SHORT TASK 1>
Extract the lines of the saved data listing below word for word, leaving the pictures out of your answer.

ARTICLE>
-- start --

Home equity lines of credit and home equity loans are technically second mortgages since they need to be paid back. This article is meant to show the similarities, differences, the practical applications, and the pros and cons of home equity lines of credit (HELOC) weighed against those of home equity loans.

The qualities that home equity lines of credit (HELOC) and home equity loans share are: 

  1. They are both tax deductible for amounts of up to $100,000.
  2. They have shorter loan periods than do standard mortgages (5 to 15 years).

HELOC: Strengths & Weaknesses

A home equity line of credit (HELOC) allows you to use the equity in your home like a credit card and withdraw hard cash whenever you need it. The rates associated with an HELOC are adjustable and initially lower than that of home equity loans. For this reason, financial experts say that having your income deposited with your HELOC makes more sense than having it deposited in your credit card account. Financial analysts advise homeowners to put all of their income in their HELOC because it is "open-ended". This means that building your home equity benefits you on two fronts: It keeps your mortgage in better shape when it is unused on one end, and you can use the cash whenever you need it on the other end. You can accelerate the paying of your mortgage up to three-times faster than with any other strategy.

One important drawback with HELOCs is that homeowners often abuse their access to easy money without discipline for short-term relief. 

Another catch with an HELOC is that it is available predominantly with adjustable rates. The risk involved then could turn the advantage you reap from an HELOC upside down on its head - if interest rates rise, your monthly payments will increase and you could suffer huge losses with more debt than what you started with. There are fixed-rate variants of HELOCs but their interest costs are slightly higher.

Another drawback with home equity lines of credit is that they can be very expensive in the long run. Interest-only options for an HELOC could make paying your loan difficult because interest-only means that no payments are covering the principal. This could eventually result in a single balloon payment due to your unpaid principal, and make it difficult to recover.

Home Equity Loans: Pros & Cons

This brings us then to home equity loans. This loan is ideal for a one-time major event like a wedding since you can only use it once. The lump sum form of the loan qualifies it as a second mortgage more strongly than an HELOC. The rates are higher than that of a home equity line of credit to cover the costs of secure interest rates. 

The benefits of home equity loans

  • Predictable monthly payments: Combined with the short loan term (5 - 15 years), predictable monthly payments can make it extremely easy to guarantee the stability and success of the loan.
  • Easier to budget for: Knowing exactly what you're going to pay every month of every year of the loan will make your financial planning simple and straightforward.
  • Ideal for homeowners that lack discipline: Even if you blow it all on meaningless activity, you're effectively blocked from using it again and risking your financial stability.

The drawbacks of home equity loans

In the case of responsible homeowners, a one-time-only lump sum can be very limiting to building wealth, especially when the higher interest costs associated with fixed rates which could effectively limit them even further. More restrictive still are the fixed rates that stay afloat when adjustable rates drop for everybody else.

The differences between an HELOC and a home equity loan in practice also lie in their use. If, for example, you had two more payments left to cover the loan on a car, and you know beforehand the cost of your upcoming honeymoon, a home equity loan will make more sense since you know when and what these will cost you. However, scheduled college fees that surmount on a regular basis are better handled with a home equity line of credit.

-- end --

(Saved data listing)
-- start --

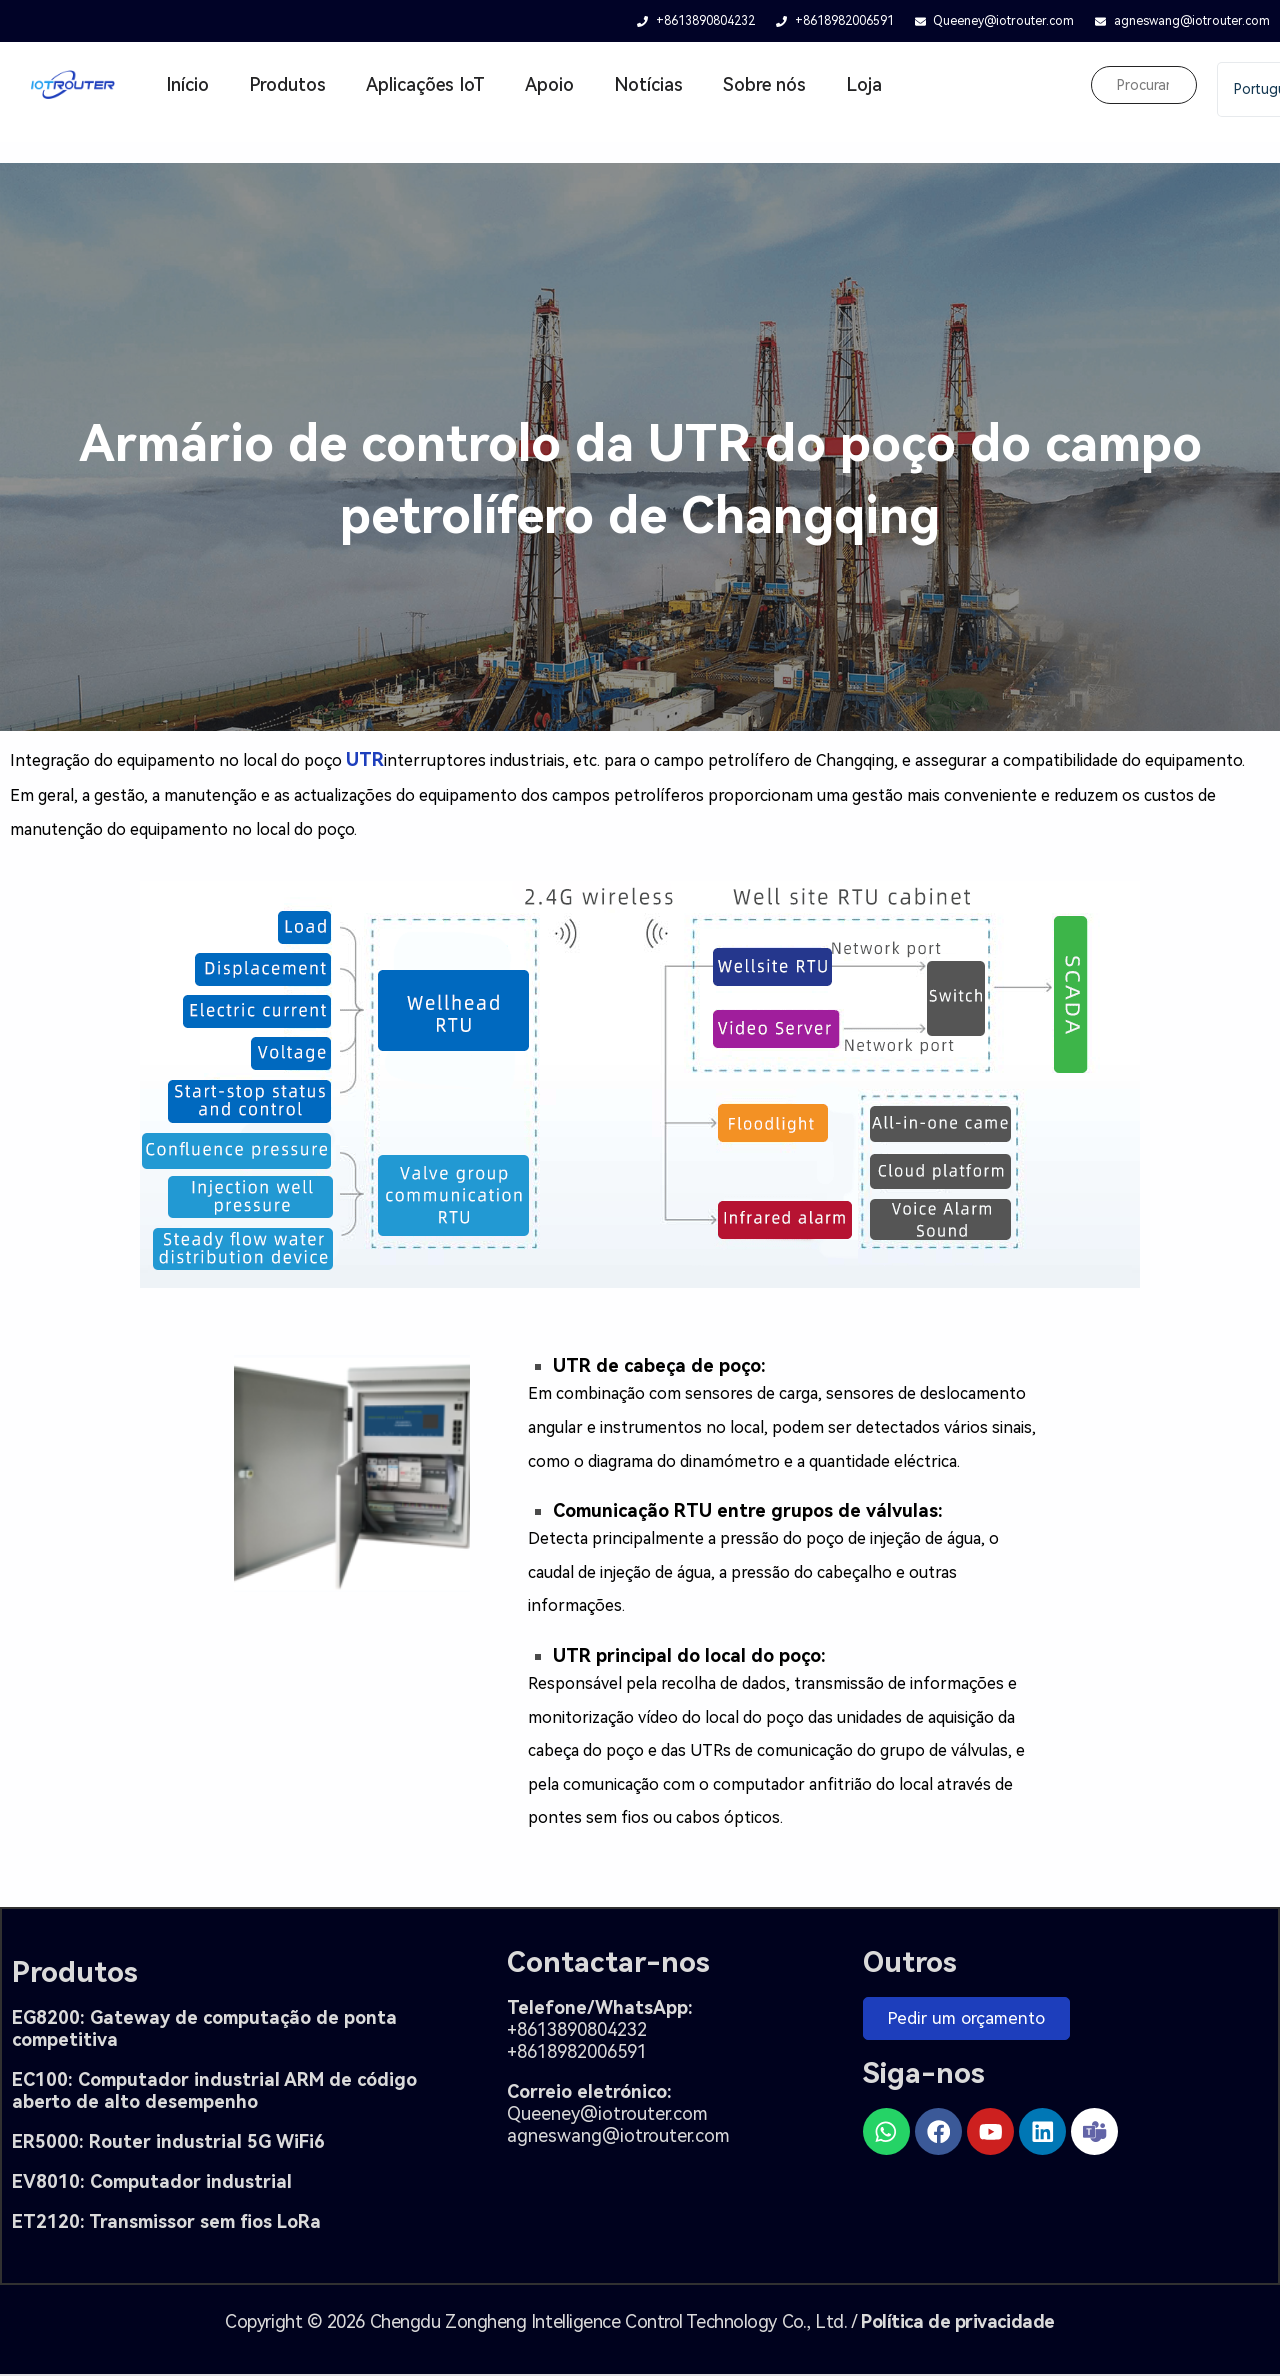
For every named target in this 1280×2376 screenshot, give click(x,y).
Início (187, 84)
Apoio (549, 84)
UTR (365, 759)
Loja (864, 84)
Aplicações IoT (425, 84)
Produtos (287, 84)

-- end --

SHORT TASK 2>
Copy a passage from the home equity article word for word, beginning at the words "The benefits of" and stopping after the words "your financial stability.".

OUTPUT 1>
For every named target in this 1280×2376 screenshot, give click(x,y).
Início (187, 84)
Apoio (549, 84)
UTR (365, 759)
Loja (864, 84)
Aplicações IoT (425, 84)
Produtos (287, 84)

OUTPUT 2>
The benefits of home equity loans

  • Predictable monthly payments: Combined with the short loan term (5 - 15 years), predictable monthly payments can make it extremely easy to guarantee the stability and success of the loan.
  • Easier to budget for: Knowing exactly what you're going to pay every month of every year of the loan will make your financial planning simple and straightforward.
  • Ideal for homeowners that lack discipline: Even if you blow it all on meaningless activity, you're effectively blocked from using it again and risking your financial stability.